In July, the regime ordered liquidated more than 50 non-governmental organisations, allegedly on the grounds of foreign financing.
Vedanta Veda was a private educational society connected to the Hare Krishna community in Mogilev which gave lectures to those interested in Veda culture and philosophy. It was registered in March 2011. The local Administration initiated its liquidation on 14 July 2021.
Dmitry Ivashkov, a Vedanta Veda leader, complained that he received a liquidation order accusing him of illegal business activities. “The real reasons are unknown to me and the response from the Prosecutor’s Office to my inquiry did not clear up this issue,” he told Forum 18 on 31 August.
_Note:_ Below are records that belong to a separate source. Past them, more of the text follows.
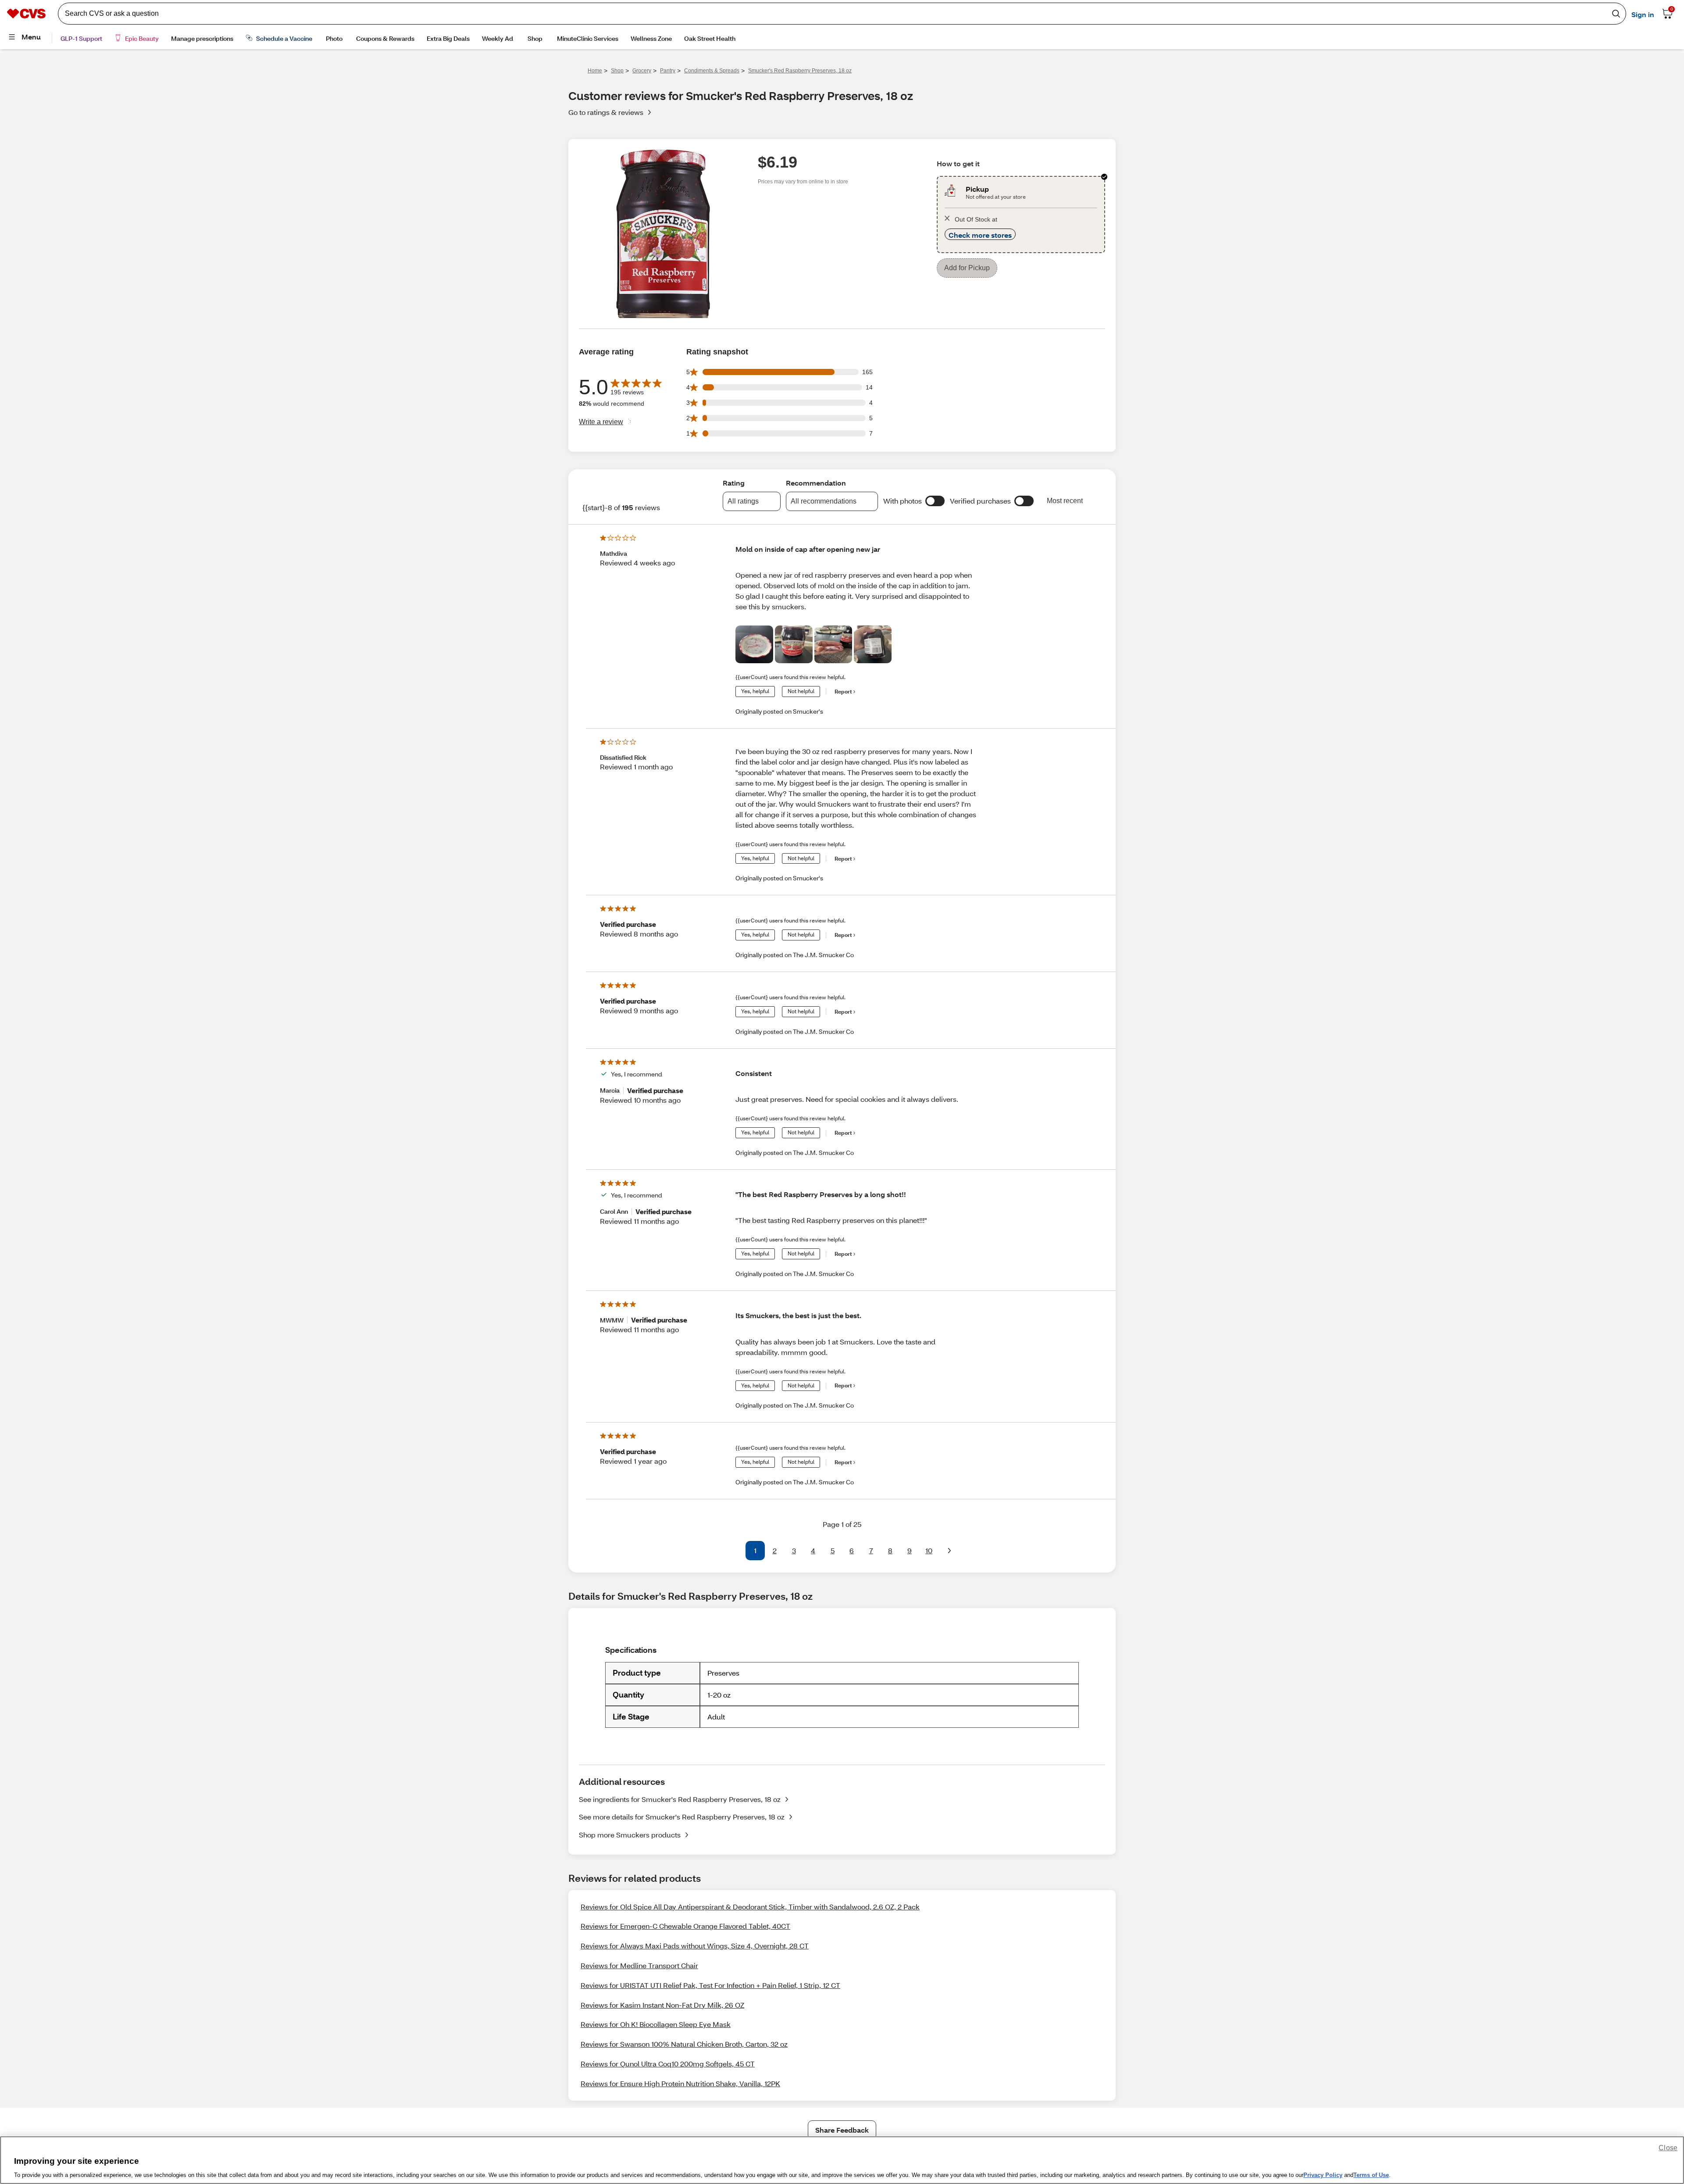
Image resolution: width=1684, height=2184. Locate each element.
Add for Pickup (967, 276)
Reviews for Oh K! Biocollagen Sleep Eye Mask (656, 2025)
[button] (935, 502)
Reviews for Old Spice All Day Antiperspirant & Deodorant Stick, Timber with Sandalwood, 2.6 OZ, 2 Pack (750, 1907)
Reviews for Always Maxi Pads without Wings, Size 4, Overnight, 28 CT (695, 1946)
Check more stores (980, 243)
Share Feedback (842, 2130)
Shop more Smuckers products (630, 1835)
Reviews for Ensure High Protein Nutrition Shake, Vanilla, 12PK (680, 2084)
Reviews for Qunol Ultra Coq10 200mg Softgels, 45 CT (668, 2064)
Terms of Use (1371, 2175)
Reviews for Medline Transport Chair (639, 1966)
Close (1668, 2148)
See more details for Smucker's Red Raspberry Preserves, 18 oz (682, 1817)
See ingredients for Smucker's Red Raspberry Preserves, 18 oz (680, 1800)
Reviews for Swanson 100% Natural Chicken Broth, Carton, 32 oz (684, 2044)
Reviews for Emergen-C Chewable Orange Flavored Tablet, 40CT (685, 1926)
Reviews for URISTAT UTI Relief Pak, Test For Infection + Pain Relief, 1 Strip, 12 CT (710, 1986)
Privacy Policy (1322, 2175)
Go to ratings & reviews (605, 113)
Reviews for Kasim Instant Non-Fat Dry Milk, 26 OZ (662, 2005)
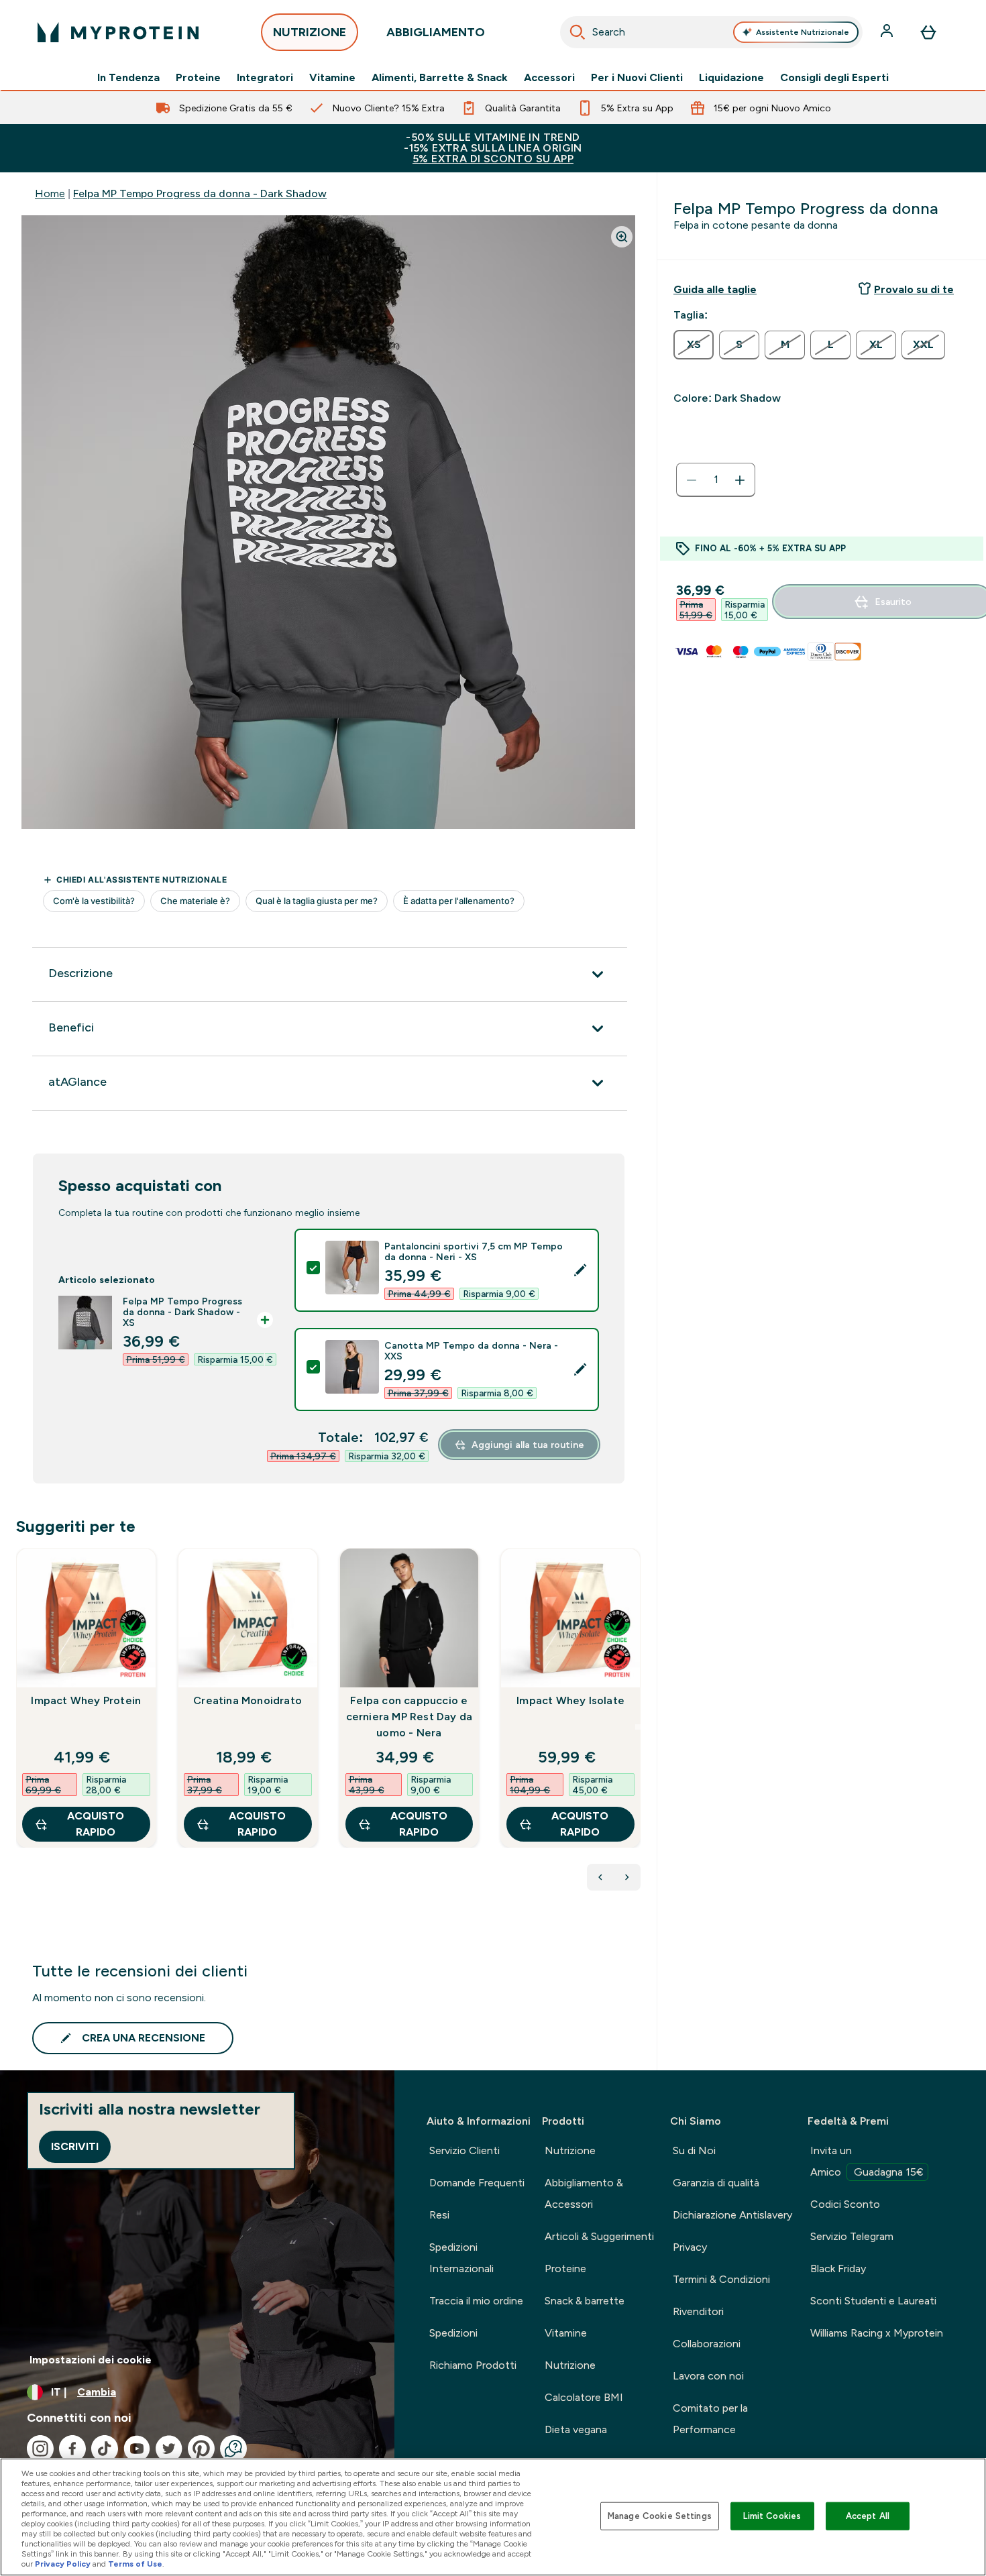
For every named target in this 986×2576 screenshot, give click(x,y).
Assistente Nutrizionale (802, 32)
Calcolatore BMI (584, 2397)
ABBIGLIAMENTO (435, 32)
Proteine (198, 77)
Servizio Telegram (851, 2236)
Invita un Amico (867, 2161)
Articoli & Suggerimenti (599, 2236)
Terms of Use (135, 2564)
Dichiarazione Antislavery (732, 2215)
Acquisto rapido (95, 1824)
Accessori (549, 77)
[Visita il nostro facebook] (72, 2448)
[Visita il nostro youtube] (136, 2448)
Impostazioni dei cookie (91, 2359)
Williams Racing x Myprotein (876, 2333)
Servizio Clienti (464, 2150)
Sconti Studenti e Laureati (873, 2300)
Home (50, 193)
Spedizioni (453, 2333)
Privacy (690, 2247)
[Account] (888, 32)
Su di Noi (694, 2150)
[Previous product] (600, 1877)
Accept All (867, 2516)
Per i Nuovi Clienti (637, 77)
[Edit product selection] (580, 1270)
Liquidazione (731, 77)
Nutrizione (570, 2150)
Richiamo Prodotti (472, 2365)
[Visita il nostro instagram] (40, 2448)
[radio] (693, 344)
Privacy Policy (63, 2564)
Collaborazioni (707, 2343)
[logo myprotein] (118, 32)
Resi (439, 2215)
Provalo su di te (914, 289)
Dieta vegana (576, 2429)
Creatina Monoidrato (247, 1700)
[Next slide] (638, 1727)
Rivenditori (698, 2311)
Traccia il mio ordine (476, 2300)
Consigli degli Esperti (834, 77)
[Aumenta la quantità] (740, 480)
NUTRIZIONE (309, 32)
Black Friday (838, 2268)
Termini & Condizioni (721, 2279)
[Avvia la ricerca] (577, 32)
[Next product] (627, 1877)
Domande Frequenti (477, 2182)
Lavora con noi (708, 2376)
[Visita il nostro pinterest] (201, 2448)
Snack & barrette (584, 2300)
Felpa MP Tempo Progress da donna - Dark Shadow (200, 193)
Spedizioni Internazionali (461, 2257)
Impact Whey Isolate (570, 1700)
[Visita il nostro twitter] (169, 2448)
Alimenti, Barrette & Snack (440, 77)
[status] (715, 480)
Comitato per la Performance (710, 2418)
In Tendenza (128, 77)
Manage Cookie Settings (660, 2516)
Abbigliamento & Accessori (584, 2193)
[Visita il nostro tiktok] (104, 2448)
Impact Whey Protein (86, 1700)
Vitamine (332, 77)
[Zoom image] (622, 236)
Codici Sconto (845, 2204)
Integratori (265, 77)
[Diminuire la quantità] (691, 480)
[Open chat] (233, 2448)
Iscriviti (75, 2146)
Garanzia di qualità (716, 2182)
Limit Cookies (772, 2516)
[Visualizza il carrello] (928, 32)
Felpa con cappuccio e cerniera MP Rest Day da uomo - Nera (409, 1716)
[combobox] (711, 32)
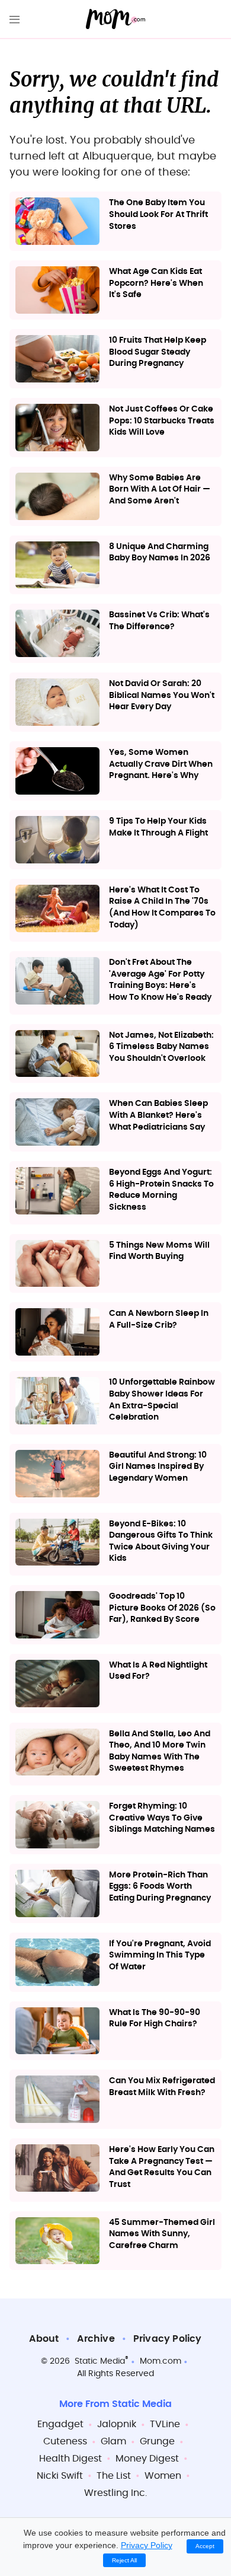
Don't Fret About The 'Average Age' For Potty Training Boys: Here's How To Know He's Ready (160, 980)
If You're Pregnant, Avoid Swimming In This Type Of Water (160, 1955)
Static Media (100, 2361)
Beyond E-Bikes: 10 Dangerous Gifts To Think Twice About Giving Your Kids (161, 1541)
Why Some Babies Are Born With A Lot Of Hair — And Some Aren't (159, 489)
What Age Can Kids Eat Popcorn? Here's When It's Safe (156, 283)
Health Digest (70, 2458)
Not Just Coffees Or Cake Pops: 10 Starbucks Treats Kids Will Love (161, 420)
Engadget (60, 2424)
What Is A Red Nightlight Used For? (158, 1671)
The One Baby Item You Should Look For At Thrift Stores (158, 214)
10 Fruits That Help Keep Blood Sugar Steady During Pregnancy (157, 352)
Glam (113, 2441)
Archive (95, 2339)
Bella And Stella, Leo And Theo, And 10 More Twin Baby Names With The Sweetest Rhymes (159, 1751)
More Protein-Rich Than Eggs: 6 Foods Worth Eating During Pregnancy (160, 1886)
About (44, 2339)
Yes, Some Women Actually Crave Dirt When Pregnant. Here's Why (161, 764)
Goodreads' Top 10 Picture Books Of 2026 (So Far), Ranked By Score (162, 1608)
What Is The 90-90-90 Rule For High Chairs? (154, 2018)
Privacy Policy (167, 2339)
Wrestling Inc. (115, 2493)
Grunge (157, 2441)
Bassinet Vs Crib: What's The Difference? (159, 621)
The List (114, 2476)
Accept (204, 2546)
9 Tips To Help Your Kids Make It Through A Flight (158, 827)
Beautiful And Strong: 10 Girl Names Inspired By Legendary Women (158, 1467)
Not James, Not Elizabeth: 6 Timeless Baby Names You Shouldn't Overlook (161, 1047)
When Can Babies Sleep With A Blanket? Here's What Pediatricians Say (158, 1115)
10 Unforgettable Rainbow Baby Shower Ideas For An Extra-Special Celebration (162, 1399)
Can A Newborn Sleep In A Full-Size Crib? (158, 1319)
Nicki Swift (60, 2476)
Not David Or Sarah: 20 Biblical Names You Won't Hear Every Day (161, 695)
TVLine (165, 2424)
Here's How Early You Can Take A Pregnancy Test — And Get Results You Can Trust (161, 2167)
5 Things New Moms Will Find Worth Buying (159, 1251)
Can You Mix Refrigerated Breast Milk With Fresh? (162, 2087)
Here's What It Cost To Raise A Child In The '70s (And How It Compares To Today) (162, 907)
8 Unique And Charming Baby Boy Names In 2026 (159, 553)
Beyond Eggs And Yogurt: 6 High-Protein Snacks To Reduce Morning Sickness (161, 1190)
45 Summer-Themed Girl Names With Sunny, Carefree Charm (162, 2234)
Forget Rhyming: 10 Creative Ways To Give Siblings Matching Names (162, 1818)
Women (163, 2476)
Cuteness (65, 2441)
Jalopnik (116, 2424)
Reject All (124, 2560)
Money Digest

Also ordered liquidated was Human Constanta human rights advocacy centre in Minsk, founded in 2016. Minsk City Executive Committee initiated its liquidation on 22 July. Human Constanta had defended the rights of a Jehovah’s Witness who had sought protection in Belarus from criminal prosecution in his native Russia to punish him for exercising freedom of religion or belief.
Among other liquidated (and therefore banned) organisations are two established by Protestants. Family and Children Support Centre in Bobruisk, which included volunteers from various Christian communities, addressed family rights issues and helped families with many children. It was registered in February 2014. The local Administration initiated its liquidation on 13 July 2021.
Also ordered liquidated was ACET (AIDS Care Education Training), an educational centre based in Orsha and supported by volunteers from local Protestant churches. It was registered in July 2007. The local Administration initiated its liquidation on 7 July 2021.